EU farm ministers returned here last night desperate to find painless budget savings to bridge the gulf between member-states in the EU's stalled farm talks.
There is now considerable confidence that ministers will be able to confine the savings to a form of the French degressivity proposal to cut the level of compensation in line with productivity increases.
This follows the apparent admission by the German Minister on Wednesday night that asking national governments to top up direct aid payments, co-financing, is no longer a runner. That was confirmed yesterday by a top aide to the German Chancellor, the Chancellery Minister, Mr Bobo Hombach. Last night, ministers focused on degressivity in its various forms, some of which would still be very painful to Ireland.
A spokesman for the Irish Farmers' Association, Mr Michael Treacy, was adamant that it was not a road down which the Minister for Agriculture, Mr Walsh, should go. "We think the Minister should stand firm against any move towards degressivity because no way can we tolerate premiums and area aid payments being whittled away over time through such a policy," he said.
"What road would they suggest we go down?" Mr Walsh retorted. "We are prepared to contribute to budgetary discipline, but we will work to ensure that the small and medium-sized farmers and the sectors most seriously affected like livestock are not caught."
Degressivity means that price compensation payments, the "cheques in the post", would be cut progressively in successive years, either across the board or by different amounts in each sector to allow for differences in potential productivity increases.
Some suggest a cut-off level of direct aid, or franchise, below which farmers would not face the claw-back, proposed by the Commission at £3,900. The Austrians have suggested a progressive cutback formula to hit large farmers harder.

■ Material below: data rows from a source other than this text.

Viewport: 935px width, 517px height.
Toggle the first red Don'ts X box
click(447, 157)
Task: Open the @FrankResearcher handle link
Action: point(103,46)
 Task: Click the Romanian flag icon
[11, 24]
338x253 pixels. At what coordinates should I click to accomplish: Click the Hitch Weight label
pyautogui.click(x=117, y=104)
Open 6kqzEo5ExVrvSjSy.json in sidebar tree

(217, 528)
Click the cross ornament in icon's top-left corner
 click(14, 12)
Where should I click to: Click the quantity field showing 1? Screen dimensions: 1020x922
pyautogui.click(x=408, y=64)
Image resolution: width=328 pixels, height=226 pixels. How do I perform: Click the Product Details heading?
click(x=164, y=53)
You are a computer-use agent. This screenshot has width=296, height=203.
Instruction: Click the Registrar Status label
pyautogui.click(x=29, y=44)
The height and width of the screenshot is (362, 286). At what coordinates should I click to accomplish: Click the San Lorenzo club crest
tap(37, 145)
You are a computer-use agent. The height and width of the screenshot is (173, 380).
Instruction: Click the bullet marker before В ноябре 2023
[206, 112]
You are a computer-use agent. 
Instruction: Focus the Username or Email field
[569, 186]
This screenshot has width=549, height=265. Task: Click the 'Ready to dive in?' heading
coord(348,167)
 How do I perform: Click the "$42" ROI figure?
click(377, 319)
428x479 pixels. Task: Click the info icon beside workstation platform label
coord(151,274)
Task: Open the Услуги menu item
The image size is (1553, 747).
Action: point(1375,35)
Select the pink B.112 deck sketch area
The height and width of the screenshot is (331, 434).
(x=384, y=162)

Mr Walsh has accepted The level. The Department says the proposal would exclude only 35-40 per cent of Irish beef producers.
Mr Walsh will also back cuts at the higher level for those receiving more than £120,000 a year, a formula likely to hit considerably harder at the big cereal producers in the UK than the Irish beef and dairy sector.
The latest compromise price package proposed by the Germans last night would push up the cost of the Commission's proposals to some £7 billion more than the ceiling most favoured for the budget. Further compensation to countries like France and Ireland necessary to get a deal is likely to add further billions and hence widen the gap to be bridged by degressivity.